The chemopreventive efficacies of nonsteroidal anti-inflammatory drugs: the relationship of short-term biomarkers to long-term skin tumor outcome

Abstract

The ultraviolet B (UVB) component of sunlight, which causes DNA damage and inflammation, is the major cause of nonmelanoma skin cancer (NMSC), the most prevalent of all cancers. Nonsteroidal anti-inflammatory drugs (NSAID) and coxibs have been shown to be effective chemoprevention agents in multiple preclinical trials, including NMSC, colon, and urinary bladder cancer. NSAIDs, however, cause gastrointestinal irritation, which led to the recent development of nitric oxide (NO) derivatives that may partially ameliorate this toxicity. This study compared the efficacy of several NSAIDs and NO-NSAIDs on UV-induced NMSC in SKH-1 hairless mice and determined whether various short-term biomarkers were predictive of long-term tumor outcome with these agents. Naproxen at 100 (P = 0.05) and 400 ppm (P < 0.01) in the diet reduced tumor multiplicity by 26% and 63%, respectively. The NO-naproxen at slightly lower molar doses shows similar activities. Aspirin at 60 or 750 ppm in the diet reduced tumor multiplicity by 19% and 50%, whereas the equivalent doses (108 and 1,350 ppm) were slightly less effective. Sulindac at 25 and 150 ppm in the diet, doses far below the human equivalent dose was the most potent NSAID with reductions of 50% and 94%, respectively. In testing short-term biomarkers, we found that agents that reduce UV-induced prostaglandin E2 synthesis and/or inhibit UV-induced keratinocyte proliferation yielded long-term tumor efficacy.
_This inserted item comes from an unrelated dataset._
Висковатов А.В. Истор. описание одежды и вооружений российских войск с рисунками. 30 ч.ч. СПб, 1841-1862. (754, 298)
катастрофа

Figure 1. Effect of NSAIDs on UV-induced COX-2 expression

Three groups of 3 mice each were fed their respective experimental diets for one week, exposed to 220 mJ/cm² UV (except the no UV group) and killed 6 hr later. The epidermis was chipped from frozen skin into RIPA buffer and subjected to Western blot analysis as described under Methods and Materials. A representative experiment is shown; densitometry was performed on each blot, the UV values set to 1.0 and the NSAID data expressed as the percentage of the UV control ± SE.

Figure 2. Effect of naproxen or NO-naproxen on UV-induced skin tumorigenesis

Groups of 20 female SKH-1 mice were placed on their experimental diets and exposed to UV irradiation thrice weekly. Tumors were counted weekly and the data calculated as the average number of tumors per mouse (panel A). Tumor multiplicity for 100 ppm naproxen was significantly (p= 0.05) different from the UV control group; 400 ppm naproxen and NO-naproxen were very significantly (p<0.001) different from the UV control. Tumor incidence (panel B) was calculated as the percentage of mice bearing tumors. Mice in the 400 ppm naproxen, 100 ppm and 400 ppm NO-naproxen groups developed tumors significantly (p<0.001 for all 3 groups) slower than the UV control.

Figure 3. Effect of aspirin or NO-aspirin on UV-induced skin tumorigenesis

Groups of 20 female SKH-1 mice were placed on their experimental diets and exposed to UV irradiation thrice weekly. Tumors were counted weekly and the data calculated as the average number of tumors per mouse (panel A). Tumor multiplicity for 60 ppm aspirin and 1350 ppm NO-aspirin were significantly (p<0.05) different from the UV control group; 750 ppm aspirin was very significantly (p<0.001) different from the UV control. Tumor incidence (panel B) was calculated as the percentage of mice bearing tumors. Although mice in the 1350 ppm aspirin group developed tumors more slowly than the other groups, this was not statistically different.

Figure 4. Effect of sulindac on UV-induced skin tumorigenesis

Groups of 20 female SKH-1 mice were placed on their experimental diets and exposed to UV irradiation thrice weekly. Tumors were counted weekly and the data calculated as the average number of tumors per mouse (panel A). Tumor multiplicity for 25 ppm and 150 ppm sulindac were very significantly (p<0.001) different from the UV control. Tumor incidence (panel B) was calculated as the percentage of mice bearing tumors. Mice in the 150 ppm sulindac group developed tumors significantly (p<0.001) slower than the UV control group.